Rama traveled and visited all the holy places in India, Ceylon, and Nepal. The local people always urged Rama to stay with them, but he invariably found the settings not conducive to his sadhana, so he would strike out into the deep jungles, forests, and isolated mountainous places to find the solitude he needed to practice Yoga. In 1927, after visiting Shri Yoganandas ashram, he went to Benares to study the Shastras. He practiced long hours in the cave of Gagananda near there.
Later, on the banks of the Rudravati river deep in the heart of the Himalayas, Rama came out of meditation and saw a radiant sanyasin standing before him. The saint said in a shrill voice, "If you want to go to Amarnath, why dont you go alone. You should go immediately. If you do not know the way I will accompany you, for I too want to go there."
Rama and the sanyasin scaled the mountains up to Chandanwadi, where the saint told Rama to go on alone. Rama climbed the dangerous icy track by himself, and when he entered the holy cave of Amarnath, he found the same sanyasin standing there smiling. The man disappeared, and Rama entered into a deep meditative state in which he had the divine vision of Lord Shiva and attained the final stage of self-realization. The realization came so fiercely and suddenly that Rama fell down in the path near the cave. It was raining heavily, and he was unable to move out of the mud. A kind pilgrim laid a newspaper over him and he survived.
After this culminating experience, Rama spent many years in Kashmir, teaching Yoga to hundreds of people. Later he traveled to Ludhiana in the Punjab. For the last decade of his life, Rama lived at Ram Kunj, on the banks of the Ganges, and from there traveled yearly through Europe and to the United States. Rama had innumerable devotees from all faiths and walks of life and from all over the world. It was his desire to help every human soul in its spiritual upliftment.
According to Rama, Yoga is the discipline or technique by which the individual soul is united with the divine. Rama did not advise anyone to renounce the world, but believed that realization is possible within society and the family if sincere efforts are made. Traditionally there are four methods of initiating students into Yoga: by giving a mantram, by touch, by sight, and through mental vibrations alone. Rama used them all.

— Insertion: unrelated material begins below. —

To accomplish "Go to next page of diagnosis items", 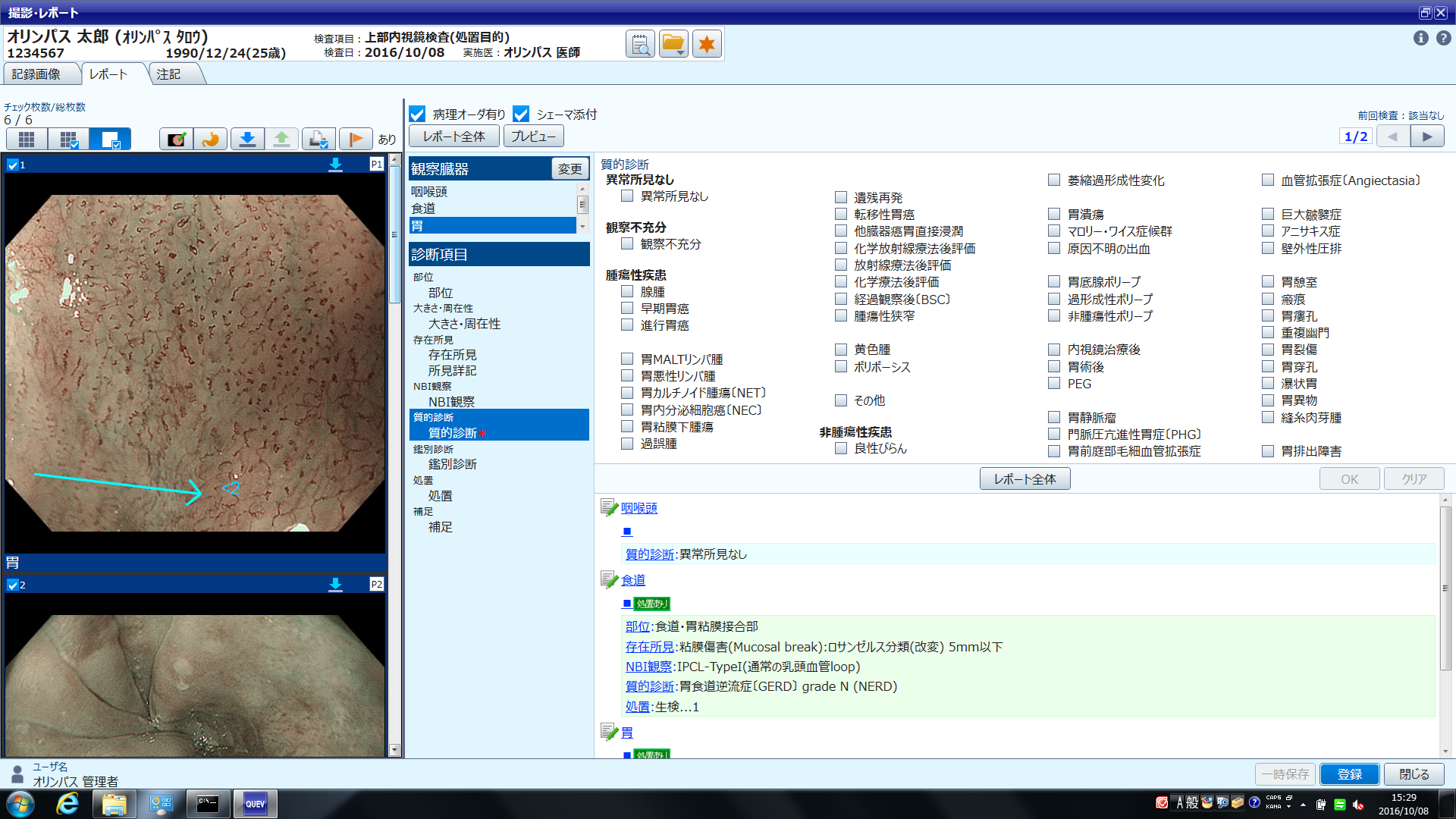I will [1426, 136].
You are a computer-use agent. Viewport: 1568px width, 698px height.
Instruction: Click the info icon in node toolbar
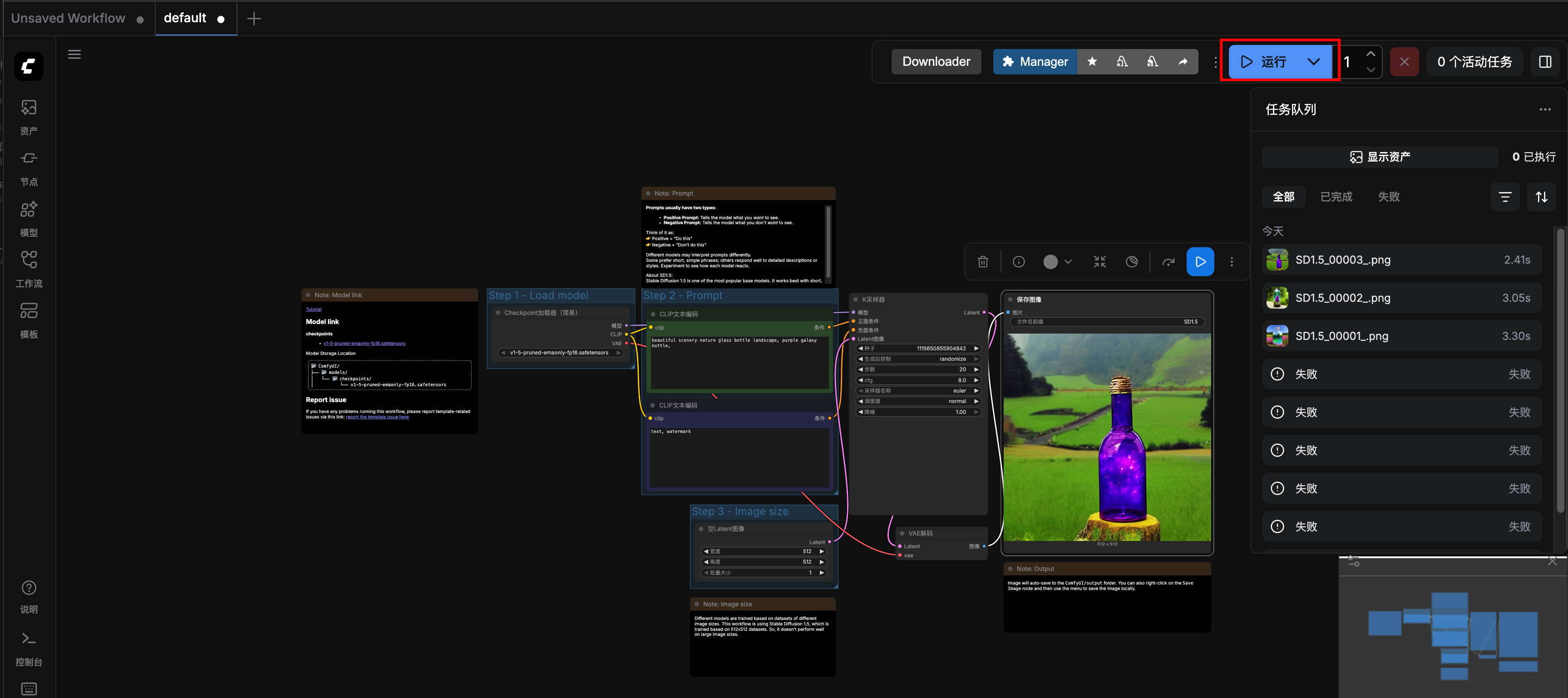(1018, 262)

Rama wrote many books in Hindi, Marathi, and English, though most of his writings were lost in a fire in Kashmir. Three in English that survived are The World a Fancy Tree (reprinted in Alices book The Light of Yoga); Drishtiyoga, a lecture on the Yoga of Sight; and A Bunch of Reminiscences, his autobiography. Rama met Alice Christensen in the United States in 1964, and she returned with him to India for several months of advanced study. Her story of these experiences may be found in her book The Light of Yoga. Rama also met and taught many of Alices students. Rama died in 1972 in Cleveland, Ohio, but remains a vibrant and powerful presence in Alices life and teaching as well as in the lives of many of her students.